* **To do**
Search the data for the string "will" and extract every line where it appears.

* **Entries shown**
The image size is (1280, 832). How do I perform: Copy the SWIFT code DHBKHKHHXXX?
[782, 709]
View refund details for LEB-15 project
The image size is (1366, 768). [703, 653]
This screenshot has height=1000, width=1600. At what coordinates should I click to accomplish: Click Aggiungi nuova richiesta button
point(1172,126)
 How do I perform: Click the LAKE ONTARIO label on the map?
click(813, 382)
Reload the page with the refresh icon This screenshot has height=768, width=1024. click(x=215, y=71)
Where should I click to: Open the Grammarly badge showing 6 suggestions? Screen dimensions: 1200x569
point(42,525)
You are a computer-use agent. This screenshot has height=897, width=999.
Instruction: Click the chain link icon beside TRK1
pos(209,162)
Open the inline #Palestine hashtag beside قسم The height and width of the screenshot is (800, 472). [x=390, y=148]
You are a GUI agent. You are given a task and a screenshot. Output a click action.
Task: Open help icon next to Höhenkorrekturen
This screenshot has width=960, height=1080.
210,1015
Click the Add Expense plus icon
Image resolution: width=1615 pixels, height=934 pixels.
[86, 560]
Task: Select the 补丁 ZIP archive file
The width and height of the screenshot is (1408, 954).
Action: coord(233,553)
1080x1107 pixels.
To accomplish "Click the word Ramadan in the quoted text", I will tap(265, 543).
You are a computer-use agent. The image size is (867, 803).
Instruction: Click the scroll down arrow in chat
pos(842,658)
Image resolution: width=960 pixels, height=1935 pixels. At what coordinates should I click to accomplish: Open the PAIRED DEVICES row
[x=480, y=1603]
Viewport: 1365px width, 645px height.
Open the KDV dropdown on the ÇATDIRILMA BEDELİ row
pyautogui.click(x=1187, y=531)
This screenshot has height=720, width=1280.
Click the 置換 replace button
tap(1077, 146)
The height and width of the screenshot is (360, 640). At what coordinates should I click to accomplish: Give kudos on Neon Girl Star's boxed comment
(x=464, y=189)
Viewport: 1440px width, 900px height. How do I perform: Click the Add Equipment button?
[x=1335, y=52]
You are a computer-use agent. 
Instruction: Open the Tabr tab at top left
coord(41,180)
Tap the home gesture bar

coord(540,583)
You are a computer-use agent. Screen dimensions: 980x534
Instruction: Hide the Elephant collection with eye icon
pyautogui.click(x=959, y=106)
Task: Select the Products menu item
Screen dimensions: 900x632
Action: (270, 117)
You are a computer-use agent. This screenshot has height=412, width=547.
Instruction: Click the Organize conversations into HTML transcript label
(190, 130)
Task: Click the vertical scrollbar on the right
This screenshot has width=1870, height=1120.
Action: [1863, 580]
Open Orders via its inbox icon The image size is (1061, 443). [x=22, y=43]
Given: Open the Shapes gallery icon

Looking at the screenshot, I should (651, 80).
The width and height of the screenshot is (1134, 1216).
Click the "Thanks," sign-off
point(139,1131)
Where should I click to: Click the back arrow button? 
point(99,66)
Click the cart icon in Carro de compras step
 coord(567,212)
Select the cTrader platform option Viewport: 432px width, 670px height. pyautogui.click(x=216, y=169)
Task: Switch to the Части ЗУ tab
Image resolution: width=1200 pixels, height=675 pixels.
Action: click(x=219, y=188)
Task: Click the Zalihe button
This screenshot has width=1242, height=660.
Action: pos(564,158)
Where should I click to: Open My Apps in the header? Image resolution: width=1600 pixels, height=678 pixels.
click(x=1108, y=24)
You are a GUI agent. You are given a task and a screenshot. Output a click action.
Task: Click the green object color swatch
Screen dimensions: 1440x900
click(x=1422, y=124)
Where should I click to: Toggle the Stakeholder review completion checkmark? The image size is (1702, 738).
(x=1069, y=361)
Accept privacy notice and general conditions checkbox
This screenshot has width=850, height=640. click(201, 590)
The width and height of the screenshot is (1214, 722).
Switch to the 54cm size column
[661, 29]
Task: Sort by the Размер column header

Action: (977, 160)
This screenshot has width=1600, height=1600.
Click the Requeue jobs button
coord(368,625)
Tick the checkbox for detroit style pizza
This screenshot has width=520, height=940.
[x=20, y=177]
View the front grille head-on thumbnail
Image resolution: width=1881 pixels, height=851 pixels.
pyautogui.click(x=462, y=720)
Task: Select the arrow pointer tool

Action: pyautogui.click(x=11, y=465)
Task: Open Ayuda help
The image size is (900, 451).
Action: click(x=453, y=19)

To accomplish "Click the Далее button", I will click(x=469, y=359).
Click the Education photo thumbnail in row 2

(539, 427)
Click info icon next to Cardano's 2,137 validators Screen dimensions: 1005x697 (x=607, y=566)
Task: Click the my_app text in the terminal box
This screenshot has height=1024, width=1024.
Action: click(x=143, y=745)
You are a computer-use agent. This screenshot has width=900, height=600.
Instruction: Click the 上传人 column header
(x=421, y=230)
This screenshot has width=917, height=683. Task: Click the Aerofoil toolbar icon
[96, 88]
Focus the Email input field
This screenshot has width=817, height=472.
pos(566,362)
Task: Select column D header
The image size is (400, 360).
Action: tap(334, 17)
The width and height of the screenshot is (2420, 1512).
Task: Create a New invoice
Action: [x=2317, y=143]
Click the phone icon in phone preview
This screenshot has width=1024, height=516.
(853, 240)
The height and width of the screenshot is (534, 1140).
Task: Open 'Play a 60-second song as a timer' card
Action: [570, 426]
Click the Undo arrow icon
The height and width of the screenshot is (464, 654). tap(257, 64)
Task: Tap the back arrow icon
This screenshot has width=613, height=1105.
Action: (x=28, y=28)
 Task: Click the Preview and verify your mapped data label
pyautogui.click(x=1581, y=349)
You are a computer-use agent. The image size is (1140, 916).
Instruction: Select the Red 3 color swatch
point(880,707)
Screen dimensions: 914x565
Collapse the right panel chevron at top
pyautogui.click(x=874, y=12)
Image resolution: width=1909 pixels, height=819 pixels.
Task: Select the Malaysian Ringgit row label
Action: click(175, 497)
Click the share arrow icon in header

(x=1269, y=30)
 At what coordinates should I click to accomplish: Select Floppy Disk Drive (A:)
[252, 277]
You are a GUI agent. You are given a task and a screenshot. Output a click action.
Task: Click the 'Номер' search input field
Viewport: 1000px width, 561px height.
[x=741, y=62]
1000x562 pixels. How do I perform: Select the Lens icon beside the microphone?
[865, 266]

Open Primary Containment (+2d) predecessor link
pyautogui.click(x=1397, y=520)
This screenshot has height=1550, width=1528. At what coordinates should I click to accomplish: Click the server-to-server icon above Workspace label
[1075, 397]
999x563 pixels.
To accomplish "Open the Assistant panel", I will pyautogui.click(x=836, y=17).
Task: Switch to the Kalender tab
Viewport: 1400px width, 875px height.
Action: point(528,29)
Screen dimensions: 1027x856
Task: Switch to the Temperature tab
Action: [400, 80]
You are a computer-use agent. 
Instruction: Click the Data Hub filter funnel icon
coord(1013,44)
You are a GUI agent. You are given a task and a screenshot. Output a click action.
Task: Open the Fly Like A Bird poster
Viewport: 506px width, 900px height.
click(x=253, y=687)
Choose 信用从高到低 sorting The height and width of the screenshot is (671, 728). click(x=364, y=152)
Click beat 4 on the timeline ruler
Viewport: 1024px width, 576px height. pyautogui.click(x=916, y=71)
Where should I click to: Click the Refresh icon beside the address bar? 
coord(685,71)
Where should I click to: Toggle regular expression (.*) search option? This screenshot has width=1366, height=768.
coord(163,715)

* **The completed task**
To accomplish "Click the word Ramadan in the quoted text", I will tap(265, 543).
To accomplish "Click the Далее button", I will click(x=469, y=359).
To accomplish "Open the Assistant panel", I will pyautogui.click(x=836, y=17).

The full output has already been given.